During the workshops of the ECFA/DESY study for a future Linear Collider it became obvious that no single existing package was able to meet all these needs. Therefore, the initial idea of WHIZARD was to combine known packages for generating matrix elements with a program which is able to treat generic phase space, integrate and generate events. The included matrix element generator is O’Mega [4] (for historic reasons and for internal compatibility and cross checks) slightly modified late 1990s’ versions of CompHEP [2] and MadGraph [3] are also available). O’Mega covers the whole set of processes that currently can be handled automatically (at tree level). The latter problem could be solved with the help of the VAMP [5] integration program, which extends the VEGAS algorithm to multi-channel parameterizations and thus makes it possible to handle the complex singularity patterns of multi-particle phase space in a uniform way.

The task for WHIZARD was to provide the actual phase space parameterizations, Jacobians and transformations, provide a consistent environment and to make the programs communicate with each other by common interfaces. The user had to be given a simple setup with common configuration and parameter definition files, commands to run all programs consistently without the need for manual intervention (a simple make should suffice), and an analysis system which allows for rapid inspection of the results as well as for interfacing hadronization and detector simulation programs. The program had to keep full track of beam polarization and include beamstrahlung and initial-state radiation. For hadronization, an interface to external programs should be included. Finally, it should allow for flavor summation in the final state: usually, many different processes contribute to a single final state that cannot be distinguished experimentally, and thus should be covered in a single run.

These goals have to a large extent been achieved by the current release. However, there is still room for improvement. Most prominent, for a longer time period, parts of the support for QCD amplitudes was given by the O’Mega matrix element generator only in the leading Nc approximation. This problem has been successfully solved with the 1.41 release in July 2005. However, the treatment of QCD effects still is (and probably will ever be) incomplete, which always is a problem of the matrix element generators, the shower generators and the hadronization models which e.g. do not treat interfering color structures correctly in all cases. Furthermore, these programs obviously limit WHIZARD to the physics models they can support.

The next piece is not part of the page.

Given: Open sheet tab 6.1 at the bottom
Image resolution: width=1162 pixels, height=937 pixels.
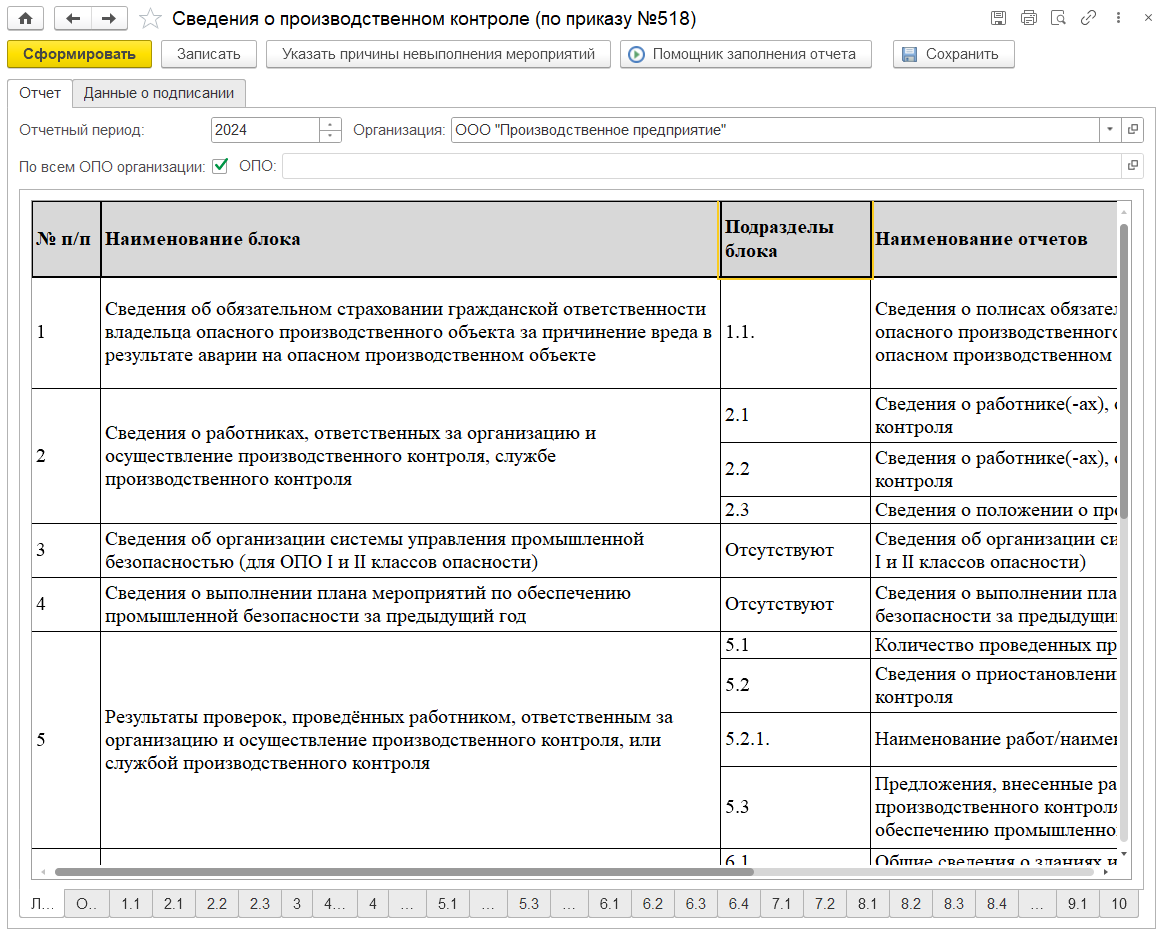Looking at the screenshot, I should tap(609, 904).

The original acronym WHIZARD stands for

W, HIggs, Z, And Respective Decays

which is the class of processes (electroweak processes at e+e colliders) the program was originally designed for. However, the present version has a much larger range of applicability, especially focusing on beyond the Standard Model (BSM) physics. Not that WHIZARD had originally been working with MadGraph and CompHEP as matrix element generators, while O’Mega joined in summer 2001. From version 1.90 on O’Mega, which had before been installed externally and its environment variables properly set within WHIZARD has been attached to WHIZARD. From that version on, MadGraph and CompHEP are switched off per default and will only be used for compatibility and consistency tests.

From January 2007 on, the new development branch of WHIZARD 2.0.0 has been opened and the new version 2.0.0 has finally been released in April 2010. Many design deficiencies of version 1 like event-dependent scales, vast support of hadron collider physics, factorized decays, new event formats like HepMC etc. have been included in the new release. With version 1.94 released in February 2010 we decided to freeze WHIZARD version 1, meaning that there will be no new feature developments in the version 1 branch. Further releases will only contain updated documentation, regression and bug fixes. For a description of the features, installation and running of WHIZARD 2 confer the abovementioned webpages and the manual and distribution files of WHIZARD version 2 directly.